Plant Ageing Gene Key to Food Supply
November 22
10:59 2013

Breakthrough science with the ability to control the life-cycle of plants could be the solution to increasing food production as population exceeds nine billion by 2050.

Current estimates by the United Nations (UN) suggest that global agricultural production needs to increase by about 70 per cent between 2005 and 2050 to satisfy the growing demand for food and agricultural products.

However, innovative work by researchers at the University of Münster and Fraunhofer Institute for Molecular Biology and Applied Ecology, Germany, could provide the answer to increasing food productivity and yields.

Their work has identified key regulatory genes in plants that ‘switch-off’ flowering and allow plants to live longer, grow faster and become bigger.

The teams at Münster and Fraunhofer made the breakthrough after discovering a mutant tobacco plant which showed permanent vegetative growth, no aging, evergreen leaves and late or no flowering.

Analysis revealed that the plant has a special protein which inhibits the flowering process. The result is a plant which can grow up to eight metres, compared to a normal size of 1.5 metres. It also has around 120 leaves, compared to 20 in a normal variety.

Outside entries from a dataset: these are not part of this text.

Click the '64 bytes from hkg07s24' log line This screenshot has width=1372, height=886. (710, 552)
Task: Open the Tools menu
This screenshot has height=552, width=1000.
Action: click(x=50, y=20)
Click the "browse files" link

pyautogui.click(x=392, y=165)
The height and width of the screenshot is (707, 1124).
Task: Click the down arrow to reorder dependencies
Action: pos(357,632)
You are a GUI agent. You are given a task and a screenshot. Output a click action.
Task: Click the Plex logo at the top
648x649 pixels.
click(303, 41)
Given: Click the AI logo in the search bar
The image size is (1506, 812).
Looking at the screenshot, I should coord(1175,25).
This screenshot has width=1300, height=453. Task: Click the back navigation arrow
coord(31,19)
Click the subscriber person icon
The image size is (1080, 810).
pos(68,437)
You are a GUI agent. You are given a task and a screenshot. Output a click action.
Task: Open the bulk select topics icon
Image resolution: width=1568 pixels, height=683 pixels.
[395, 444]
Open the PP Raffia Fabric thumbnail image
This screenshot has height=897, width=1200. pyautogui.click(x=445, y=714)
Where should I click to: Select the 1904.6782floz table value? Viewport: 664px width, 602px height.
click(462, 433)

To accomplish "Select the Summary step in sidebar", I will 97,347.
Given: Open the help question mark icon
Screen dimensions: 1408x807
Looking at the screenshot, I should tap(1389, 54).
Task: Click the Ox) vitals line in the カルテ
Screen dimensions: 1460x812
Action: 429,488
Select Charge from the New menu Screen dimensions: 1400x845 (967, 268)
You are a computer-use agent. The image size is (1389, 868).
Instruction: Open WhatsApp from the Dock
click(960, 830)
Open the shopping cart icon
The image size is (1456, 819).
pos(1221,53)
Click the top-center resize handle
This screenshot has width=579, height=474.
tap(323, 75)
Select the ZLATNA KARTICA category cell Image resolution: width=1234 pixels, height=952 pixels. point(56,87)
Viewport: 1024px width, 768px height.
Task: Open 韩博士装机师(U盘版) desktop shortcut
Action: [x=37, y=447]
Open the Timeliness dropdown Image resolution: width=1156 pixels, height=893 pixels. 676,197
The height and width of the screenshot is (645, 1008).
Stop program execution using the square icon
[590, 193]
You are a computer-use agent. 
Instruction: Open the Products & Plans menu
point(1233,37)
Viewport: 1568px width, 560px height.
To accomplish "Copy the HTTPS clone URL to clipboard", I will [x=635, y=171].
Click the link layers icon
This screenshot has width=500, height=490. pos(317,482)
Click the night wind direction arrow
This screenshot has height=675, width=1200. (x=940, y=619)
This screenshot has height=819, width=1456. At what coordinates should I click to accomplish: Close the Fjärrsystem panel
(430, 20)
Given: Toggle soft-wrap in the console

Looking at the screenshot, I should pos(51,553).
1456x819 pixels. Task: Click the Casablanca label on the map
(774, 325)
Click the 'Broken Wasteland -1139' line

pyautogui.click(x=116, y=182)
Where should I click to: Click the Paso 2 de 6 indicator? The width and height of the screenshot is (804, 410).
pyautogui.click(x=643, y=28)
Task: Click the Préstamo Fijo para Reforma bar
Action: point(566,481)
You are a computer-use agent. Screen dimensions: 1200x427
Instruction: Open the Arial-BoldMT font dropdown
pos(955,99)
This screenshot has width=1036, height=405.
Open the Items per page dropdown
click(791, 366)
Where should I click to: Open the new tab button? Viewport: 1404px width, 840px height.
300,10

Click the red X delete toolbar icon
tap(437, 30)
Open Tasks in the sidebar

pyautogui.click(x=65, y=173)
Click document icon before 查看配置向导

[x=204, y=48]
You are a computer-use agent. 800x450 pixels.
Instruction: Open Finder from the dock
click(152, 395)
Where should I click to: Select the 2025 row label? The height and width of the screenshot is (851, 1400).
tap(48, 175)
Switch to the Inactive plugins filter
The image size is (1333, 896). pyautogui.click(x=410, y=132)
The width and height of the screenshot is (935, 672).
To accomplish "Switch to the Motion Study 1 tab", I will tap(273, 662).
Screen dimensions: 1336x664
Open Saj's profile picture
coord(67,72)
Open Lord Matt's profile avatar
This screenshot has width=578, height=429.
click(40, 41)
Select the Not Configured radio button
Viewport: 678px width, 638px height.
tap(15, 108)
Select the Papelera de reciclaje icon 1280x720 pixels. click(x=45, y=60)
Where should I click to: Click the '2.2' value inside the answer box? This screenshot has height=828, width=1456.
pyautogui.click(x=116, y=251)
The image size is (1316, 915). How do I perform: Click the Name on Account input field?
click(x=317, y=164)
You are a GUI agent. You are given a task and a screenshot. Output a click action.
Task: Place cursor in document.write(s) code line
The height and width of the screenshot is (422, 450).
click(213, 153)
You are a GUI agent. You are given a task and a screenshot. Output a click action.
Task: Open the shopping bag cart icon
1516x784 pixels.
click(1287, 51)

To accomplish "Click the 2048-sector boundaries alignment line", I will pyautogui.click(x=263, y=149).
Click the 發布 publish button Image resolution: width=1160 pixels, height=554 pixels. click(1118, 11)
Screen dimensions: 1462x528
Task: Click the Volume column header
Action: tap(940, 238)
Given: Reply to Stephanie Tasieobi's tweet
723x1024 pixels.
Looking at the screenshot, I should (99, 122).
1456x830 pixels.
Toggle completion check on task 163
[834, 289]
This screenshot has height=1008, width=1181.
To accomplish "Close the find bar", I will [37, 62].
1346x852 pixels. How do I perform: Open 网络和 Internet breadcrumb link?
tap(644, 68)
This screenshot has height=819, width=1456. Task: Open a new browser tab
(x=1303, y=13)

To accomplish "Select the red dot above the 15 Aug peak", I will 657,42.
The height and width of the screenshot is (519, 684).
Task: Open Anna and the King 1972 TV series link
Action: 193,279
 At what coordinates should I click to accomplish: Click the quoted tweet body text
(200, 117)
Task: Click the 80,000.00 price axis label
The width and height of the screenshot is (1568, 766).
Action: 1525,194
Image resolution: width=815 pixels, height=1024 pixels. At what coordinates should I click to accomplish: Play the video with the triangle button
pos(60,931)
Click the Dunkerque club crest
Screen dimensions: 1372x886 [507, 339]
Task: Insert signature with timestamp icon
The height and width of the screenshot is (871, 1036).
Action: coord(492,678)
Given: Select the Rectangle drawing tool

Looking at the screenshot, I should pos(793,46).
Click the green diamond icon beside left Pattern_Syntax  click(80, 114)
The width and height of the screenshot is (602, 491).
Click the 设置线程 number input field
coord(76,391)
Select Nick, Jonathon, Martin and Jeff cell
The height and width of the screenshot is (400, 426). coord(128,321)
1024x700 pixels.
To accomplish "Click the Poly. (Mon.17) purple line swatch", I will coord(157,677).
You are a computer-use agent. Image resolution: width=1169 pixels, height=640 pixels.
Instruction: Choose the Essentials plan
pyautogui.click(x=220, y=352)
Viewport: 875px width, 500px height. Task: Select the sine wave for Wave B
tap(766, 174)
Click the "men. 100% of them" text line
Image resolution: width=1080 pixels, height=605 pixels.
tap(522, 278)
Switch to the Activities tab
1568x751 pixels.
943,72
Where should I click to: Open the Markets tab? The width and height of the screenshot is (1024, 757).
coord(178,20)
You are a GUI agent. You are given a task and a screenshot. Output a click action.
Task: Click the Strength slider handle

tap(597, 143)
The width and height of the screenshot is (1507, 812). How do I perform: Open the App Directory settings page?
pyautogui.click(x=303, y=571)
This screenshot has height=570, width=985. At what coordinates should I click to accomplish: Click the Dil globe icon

The discovery creates a new approach to farming and is an alternative to genetically modified (GM) foods and traditional methods of improving crop varieties.

The chemical engineering potential of Münster and Fraunhofer’s work resulted in them being highly commended at the Institution of Chemical Engineer’s (IChemE) Annual Awards for Innovation and Excellence.

IChemE’s chief executive, David Brown, says: “The UN estimates that about 80 per cent of required increased food supply will need to come from improvements in productivity, such as higher crop yields. Pressures on land use are also predicted to increase with a net expansion of arable land of about 70 million hectares.

“The teams at Munster and Fraunhofer are helping to meet this challenge with their innovative work, which creates a new way to produce economically stable food supplies as population growth puts increasing pressure on valuable resources.

“The development is also significant in other ways. The cultivation of high-biomass crops could be a valuable source of sustainable energy and help reduce tensions over land use between biofuel and food production.”

The role of chemical engineers in the food and energy sectors is explored in IChemE’s latest technical strategy, Chemical Engineering Matters. The strategy also includes actions chemical engineers are taking on other global challenges including water and health.